おいしい薬!? 進化するジェネリック医薬品

テーマ:経済

◆ニュースのポイント

 みなさんが薬を飲む機会といえば、風邪をひいたり、頭痛がしたり、といった限られたときかもしれません。薬というと、薬局などで手軽に買える市販薬のイメージが強いかもしれませんが、医薬品の国内生産額約7兆円のうち、約9割が医師の処方箋が必要な「医療用医薬品」で、市販薬など一般向け医薬品は1割程度です。私自身も持病があり、血液をサラサラに保つため、医師の処方で毎日20錠近い薬を飲んでいます。数が多いこともあって、一種の苦行のようになっています。私に限らず、中高年や高齢者になると、どこかしら、体の不調があり、日常的に薬を服用している人は少なくありません。(副編集長・奥村 晶)

 今日取り上げるのは、経済面(11面)の「後発薬、味で勝負/抹茶・ココア…各社開発にしのぎ」です。
 記事の内容は――苦い薬を飲むのは苦痛という患者の声に応えようと、後発薬メーカー各社が「おいしい薬」づくりに力を入れている。見た目は白く丸い錠剤だが、口に含むと、抹茶味(脳卒中薬)や、オレンジヨーグルト味(胃腸薬)がする。後発薬(ジェネリック)大手の沢井製薬の製品の一例だ。東和薬品が開発した認知症の薬は、おかゆに混ぜて飲めるように梅味をつけた。日医工の胃腸薬はいちごヨーグルト味。テバ製薬は大人でも飲みやすいようビターココア味を出した。

(東京本社発行の朝日新聞朝刊最終版から)

◆就活アドバイス

 「良薬、口に苦し」――。薬は苦いもの、そして、必ず水か白湯(さゆ)で飲むもの、と教えられて大きくなりましたが、いまはもうそんな「常識」にとらわれている時代ではないようです。
 そもそも最近よく耳にする後発薬(ジェネリック)とはなんなのでしょうか。新薬の開発には10年以上の期間と、1000億円規模のお金がかかるといわれています。ヒット薬が生まれれば、世界での年間売り上げが10億ドルを超えることもありますが、そう簡単なことではありません。
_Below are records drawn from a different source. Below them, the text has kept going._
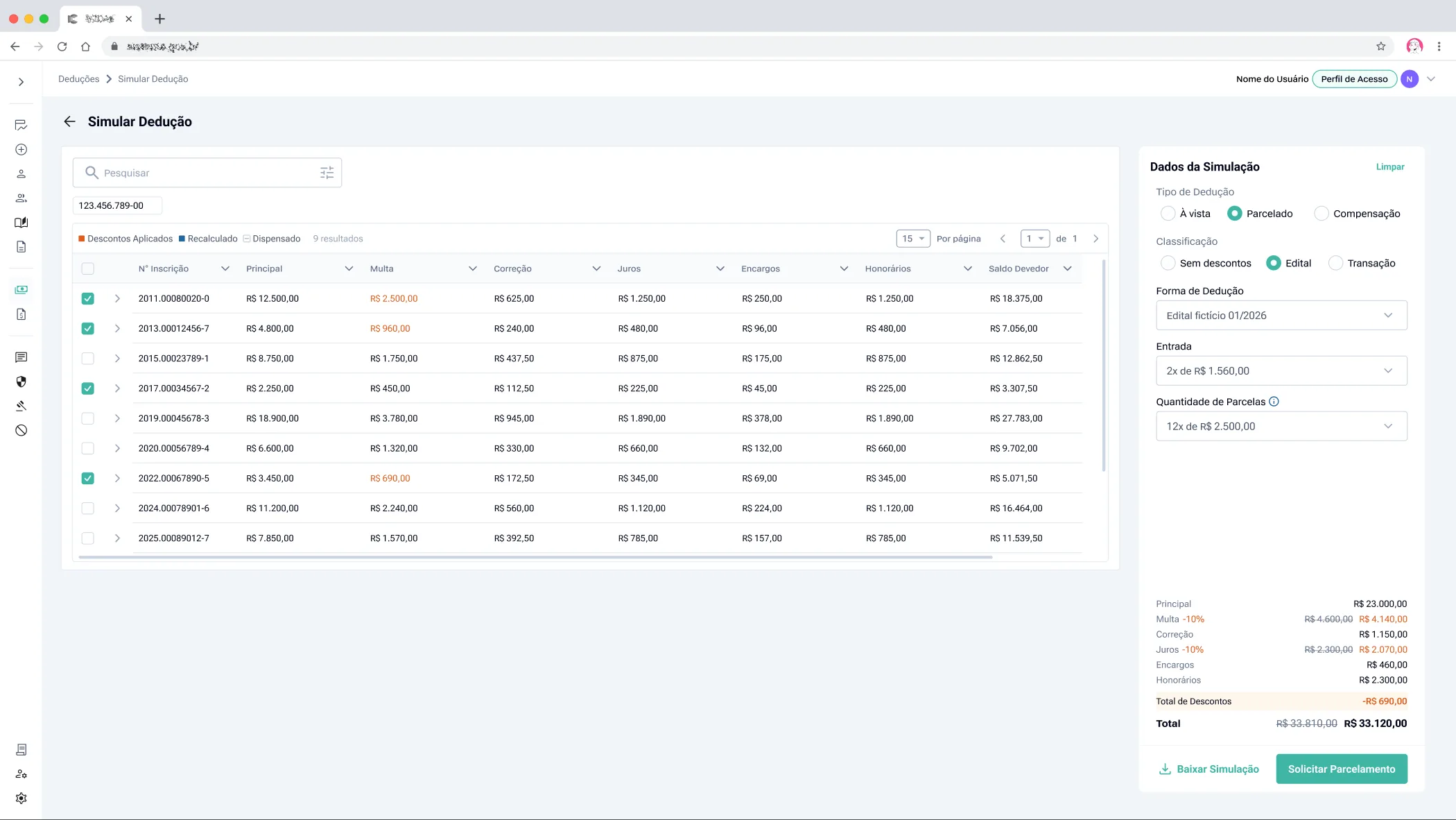Click the Solicitar Parcelamento button
Image resolution: width=1456 pixels, height=820 pixels.
point(1342,769)
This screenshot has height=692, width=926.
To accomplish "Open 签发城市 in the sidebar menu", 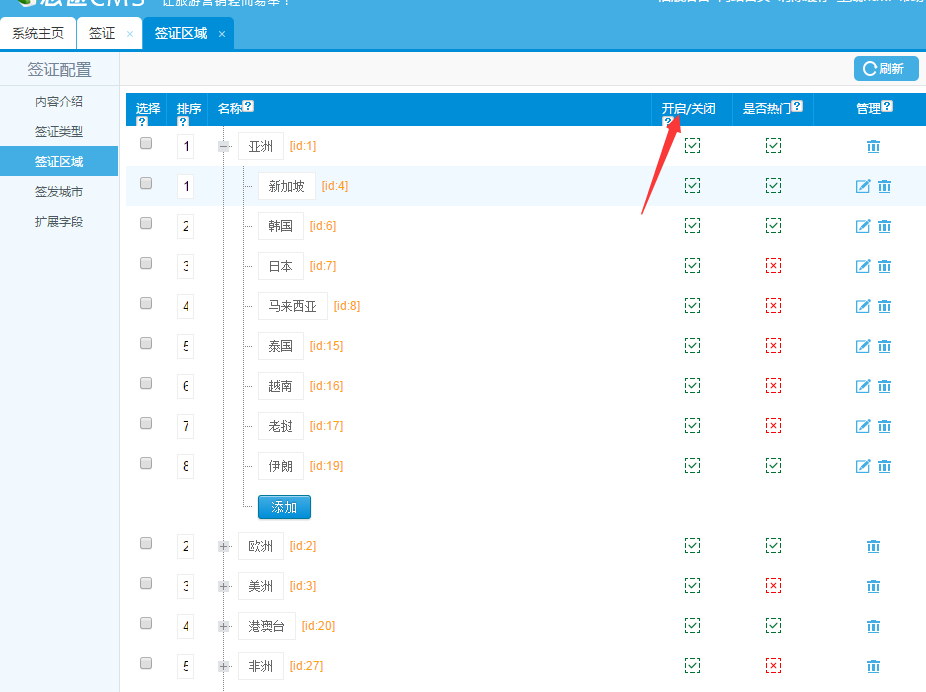I will (59, 191).
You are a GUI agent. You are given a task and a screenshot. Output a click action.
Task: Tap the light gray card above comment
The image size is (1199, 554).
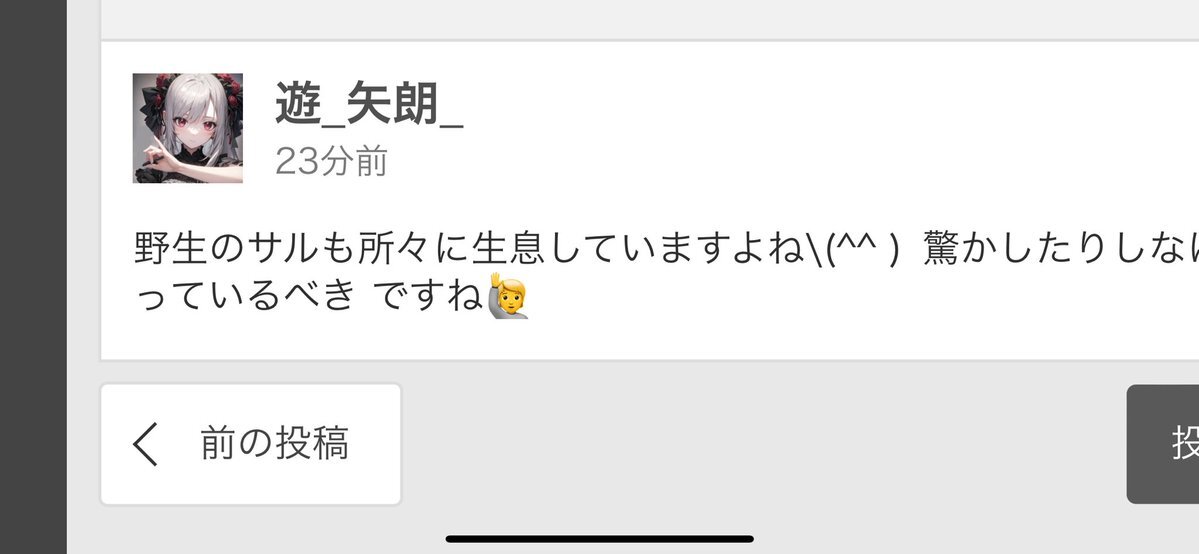(650, 18)
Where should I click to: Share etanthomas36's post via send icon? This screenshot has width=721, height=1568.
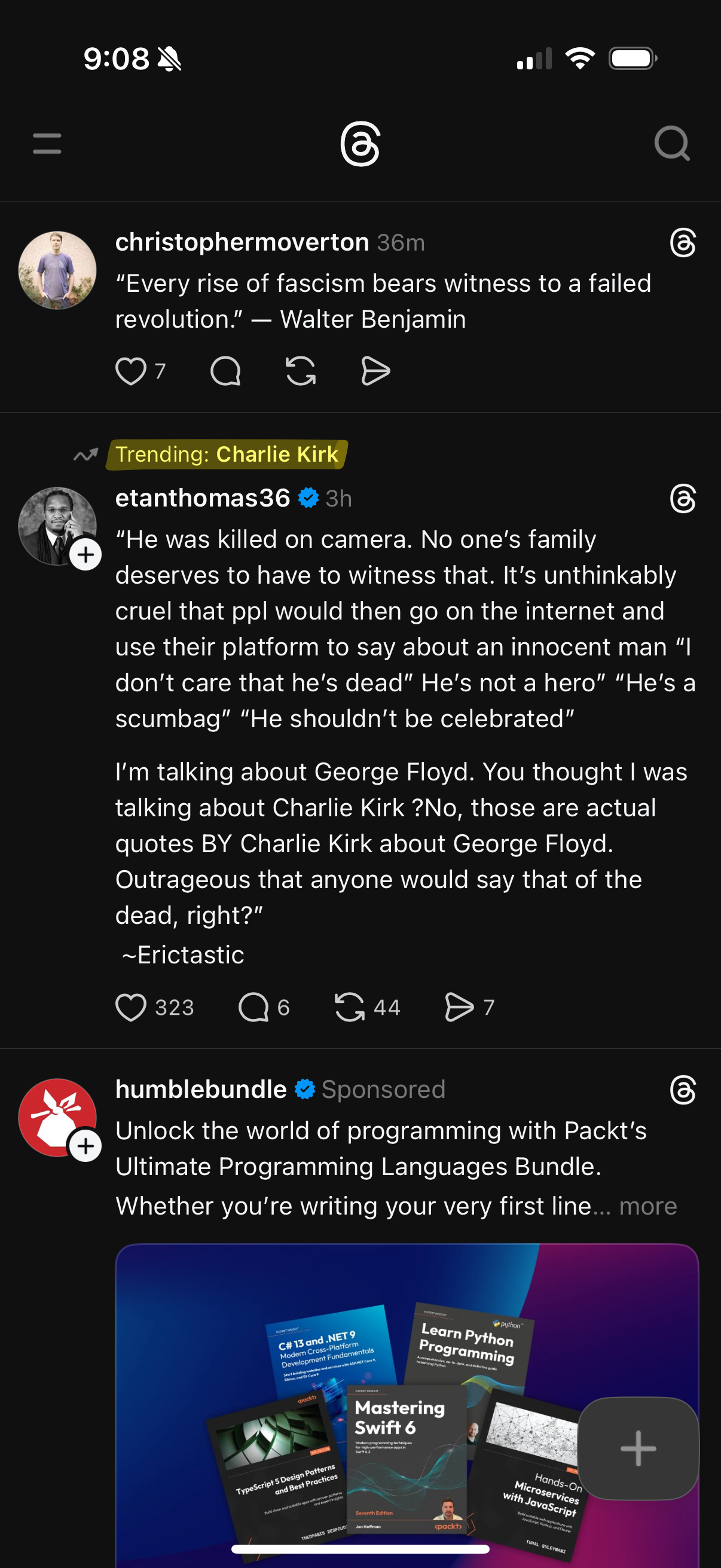pos(459,1008)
 後発薬は、そういったヒット薬の特許(一般的には20年間)が切れた後に、同じ有効成分を使って販売される薬のことです。研究や実験などの開発費や、宣伝費がいらない分、コストが抑えられ、販売価格もそれだけ安くなります。日本では、高齢化による医療費の増大、健康保険の財政難から、国も後発薬の使用を推進しています。
 後発薬メーカーは順調に売り上げを伸ばし、新薬開発がメインの製薬大手も、海外の後発薬メーカーを買収するなどして、対抗しています。
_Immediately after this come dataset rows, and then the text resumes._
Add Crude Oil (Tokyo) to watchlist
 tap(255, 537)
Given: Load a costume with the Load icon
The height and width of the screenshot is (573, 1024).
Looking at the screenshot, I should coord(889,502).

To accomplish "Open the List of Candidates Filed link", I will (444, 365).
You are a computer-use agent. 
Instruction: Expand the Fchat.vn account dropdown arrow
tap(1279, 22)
 とはいえ、後発薬が普及すると、今度は後発薬メーカー同士の競争が激しくなってきます。特許が切れていますから、どの会社でも同じ有効成分の薬が作れます。そんな状況のなかで、「選ばれる」ためにはどうしたらいいのか、そこが知恵の出しどころです。値段を安くする、上手に宣伝するなど、他社との差別化にはいろんな手段があるでしょう。「おいしい薬」も、その手段の一つです。
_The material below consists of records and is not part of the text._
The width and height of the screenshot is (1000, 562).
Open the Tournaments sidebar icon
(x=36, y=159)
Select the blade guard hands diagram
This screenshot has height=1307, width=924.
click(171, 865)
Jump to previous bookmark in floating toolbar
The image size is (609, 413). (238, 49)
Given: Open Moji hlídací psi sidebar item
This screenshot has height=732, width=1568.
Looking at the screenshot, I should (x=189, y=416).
 今回紹介した医薬品に限らず、他社と競合する商品やサービスをもつ企業、ビジネスはたくさんあります。顧客にとっての「あったらうれしい!」を意識することはビジネスの基本ですが、みなさんの就活にも似たような面があると思います。
 採用担当者に「こんな人が我が社に来てくれたらうれしいな」と思われるにはどうしたらいいのか。
 自分自身が、新薬のように、だまっていても選ばれる「オンリーワン」になるのは、難しいかもしれませんが、ジェネリックのように、工夫次第で、幅広く、みんなの役に立つ人になることは、できるかもしれません。日常的に、立場を入れ替えて考える癖をつけることで補える部分もありますよ。